High pay of UK executives destroying financial markets

Published on Tuesday, 22 November 2011 09:21
Posted by Scott Buckler

Today the High Pay Commission publishes its final report, Cheques with Balances: Why tackling high pay is in the national interest, shows stratospheric pay increases which have seen wealth flow upwards to the top 0.1% away from average workers

It sets out a 12-point plan based on transparency, accountability and fairness to halt spiralling high pay that is creating inequalities last seen in the Victorian era.

The High Pay Commission’s reforms include:


  • A radical simplification of executive pay
  • Putting employees on remuneration committees
  • Publishing the top ten executive pay packages outside the boardroom
  • Forcing companies to publish a pay ratio between the highest paid executive and the company median
  • Companies to reveal total pay figure earned by the executive
  • Establishing a new national body to monitor high pay.

Cheques with Balances reveals how:

  • Decisions to award huge pay packages are set by a “closed shop”, shrouded in highly complex detail, effectively hidden from shareholders, staff and the public.
  • Stratospheric increases in pay are damaging the UK economy – distorting markets, draining talent from key sectors and rewarding failure.
  • There appears to be little truth in the myth that pay must escalate to halt a talent drain in executives according to in-depth study by the High Pay Commission.
  • The growing pay gap between the top 0.1% and everyone else is increasing public disillusionment, damaging trust and fuelling the view that business leaders are “in it for themselves”.

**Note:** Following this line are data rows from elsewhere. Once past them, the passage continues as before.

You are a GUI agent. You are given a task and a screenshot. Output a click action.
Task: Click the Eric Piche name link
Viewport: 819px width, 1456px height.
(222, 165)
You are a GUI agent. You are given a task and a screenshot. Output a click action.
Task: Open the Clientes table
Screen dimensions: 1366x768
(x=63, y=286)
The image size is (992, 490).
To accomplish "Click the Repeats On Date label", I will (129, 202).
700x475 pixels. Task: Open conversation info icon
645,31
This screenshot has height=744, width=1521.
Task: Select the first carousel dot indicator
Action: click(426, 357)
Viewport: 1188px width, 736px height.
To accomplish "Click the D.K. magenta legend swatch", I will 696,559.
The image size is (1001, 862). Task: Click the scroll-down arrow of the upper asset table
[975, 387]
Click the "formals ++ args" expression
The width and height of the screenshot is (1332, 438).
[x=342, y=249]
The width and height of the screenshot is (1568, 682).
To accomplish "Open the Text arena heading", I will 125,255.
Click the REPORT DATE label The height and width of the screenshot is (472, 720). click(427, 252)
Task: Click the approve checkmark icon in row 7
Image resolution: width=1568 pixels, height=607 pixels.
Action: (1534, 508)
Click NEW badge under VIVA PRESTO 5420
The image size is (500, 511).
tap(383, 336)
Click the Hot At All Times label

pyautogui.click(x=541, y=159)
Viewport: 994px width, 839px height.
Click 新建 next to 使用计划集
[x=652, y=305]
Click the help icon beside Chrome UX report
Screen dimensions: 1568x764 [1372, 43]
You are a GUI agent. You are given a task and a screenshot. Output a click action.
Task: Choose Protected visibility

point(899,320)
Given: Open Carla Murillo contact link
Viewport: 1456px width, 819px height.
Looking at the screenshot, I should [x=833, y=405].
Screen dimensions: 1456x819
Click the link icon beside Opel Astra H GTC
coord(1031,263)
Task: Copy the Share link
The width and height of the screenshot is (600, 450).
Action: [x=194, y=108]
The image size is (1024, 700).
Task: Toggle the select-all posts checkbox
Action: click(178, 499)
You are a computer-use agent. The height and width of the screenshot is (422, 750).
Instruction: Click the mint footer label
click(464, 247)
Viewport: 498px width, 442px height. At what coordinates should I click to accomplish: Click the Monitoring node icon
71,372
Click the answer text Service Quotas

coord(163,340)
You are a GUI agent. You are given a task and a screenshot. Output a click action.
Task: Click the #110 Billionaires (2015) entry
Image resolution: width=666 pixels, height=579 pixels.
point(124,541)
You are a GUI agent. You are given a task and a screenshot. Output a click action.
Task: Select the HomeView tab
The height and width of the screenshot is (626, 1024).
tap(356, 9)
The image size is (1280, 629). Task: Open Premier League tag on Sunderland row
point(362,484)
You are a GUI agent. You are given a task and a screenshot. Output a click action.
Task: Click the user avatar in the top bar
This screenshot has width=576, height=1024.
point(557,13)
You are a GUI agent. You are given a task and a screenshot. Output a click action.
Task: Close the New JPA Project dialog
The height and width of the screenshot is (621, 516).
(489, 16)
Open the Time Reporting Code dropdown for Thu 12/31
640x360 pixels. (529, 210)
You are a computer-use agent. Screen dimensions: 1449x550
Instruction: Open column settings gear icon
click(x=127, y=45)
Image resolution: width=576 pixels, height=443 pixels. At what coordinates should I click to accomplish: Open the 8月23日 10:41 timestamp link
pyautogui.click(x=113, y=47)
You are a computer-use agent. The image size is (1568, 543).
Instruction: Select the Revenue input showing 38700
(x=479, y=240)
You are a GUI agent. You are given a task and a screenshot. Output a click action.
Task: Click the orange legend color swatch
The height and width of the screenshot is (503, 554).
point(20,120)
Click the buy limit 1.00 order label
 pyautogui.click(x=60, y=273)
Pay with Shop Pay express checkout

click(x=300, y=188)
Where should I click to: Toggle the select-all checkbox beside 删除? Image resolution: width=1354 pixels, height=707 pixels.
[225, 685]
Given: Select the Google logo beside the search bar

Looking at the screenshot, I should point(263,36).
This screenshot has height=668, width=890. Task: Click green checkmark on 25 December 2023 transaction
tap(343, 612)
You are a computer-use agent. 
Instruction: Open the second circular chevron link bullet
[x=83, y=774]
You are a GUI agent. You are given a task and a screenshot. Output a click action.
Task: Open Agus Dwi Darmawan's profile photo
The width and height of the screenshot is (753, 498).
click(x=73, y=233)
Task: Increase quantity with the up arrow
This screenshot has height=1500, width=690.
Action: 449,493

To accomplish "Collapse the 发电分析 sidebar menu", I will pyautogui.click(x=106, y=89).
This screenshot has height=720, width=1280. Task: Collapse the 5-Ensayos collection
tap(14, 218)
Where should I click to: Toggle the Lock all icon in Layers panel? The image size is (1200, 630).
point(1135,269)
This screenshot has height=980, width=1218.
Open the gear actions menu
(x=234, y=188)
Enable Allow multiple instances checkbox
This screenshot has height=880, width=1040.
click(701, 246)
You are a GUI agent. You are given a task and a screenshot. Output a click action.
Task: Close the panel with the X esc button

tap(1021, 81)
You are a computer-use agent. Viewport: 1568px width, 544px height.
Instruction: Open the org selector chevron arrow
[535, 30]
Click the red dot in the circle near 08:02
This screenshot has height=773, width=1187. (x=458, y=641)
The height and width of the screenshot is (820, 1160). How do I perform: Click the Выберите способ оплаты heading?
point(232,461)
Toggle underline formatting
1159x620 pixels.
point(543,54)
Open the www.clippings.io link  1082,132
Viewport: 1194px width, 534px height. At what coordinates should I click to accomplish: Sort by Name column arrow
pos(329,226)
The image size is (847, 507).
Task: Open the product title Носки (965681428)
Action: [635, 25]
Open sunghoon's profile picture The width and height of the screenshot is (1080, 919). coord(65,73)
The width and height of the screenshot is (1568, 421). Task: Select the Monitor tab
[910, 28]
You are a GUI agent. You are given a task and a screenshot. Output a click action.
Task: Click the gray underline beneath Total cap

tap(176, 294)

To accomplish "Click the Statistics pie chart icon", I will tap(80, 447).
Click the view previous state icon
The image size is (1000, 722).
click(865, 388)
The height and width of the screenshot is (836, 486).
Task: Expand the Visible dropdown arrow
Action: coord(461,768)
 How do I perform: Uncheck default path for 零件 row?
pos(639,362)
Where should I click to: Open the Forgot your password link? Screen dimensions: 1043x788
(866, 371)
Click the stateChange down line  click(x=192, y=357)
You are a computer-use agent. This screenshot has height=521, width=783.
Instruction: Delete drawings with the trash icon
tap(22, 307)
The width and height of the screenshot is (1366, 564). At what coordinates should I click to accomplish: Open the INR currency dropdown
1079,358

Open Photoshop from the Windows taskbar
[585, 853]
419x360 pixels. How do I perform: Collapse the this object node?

High Pay Commission chair, Deborah Hargreaves, said:

There’s a crisis at the top of British business and it is deeply corrosive to our economy. When pay for senior executives is set behind closed doors, does not reflect company success and is fuelling massive inequality it represents a deep malaise at the very top of our society.

“The British people believe in fairness and, at a time of unparalleled austerity, one tiny section of society – the top 0.1% -continues to enjoy huge annual increases in pay awards. Everyone, including each of the main political parties, recognises there is a need to tackle top pay. That’s why we are saying there must be an end to the “closed shop” that sets top pay and that pay packages should be clear, open and published to shareholders and the public.”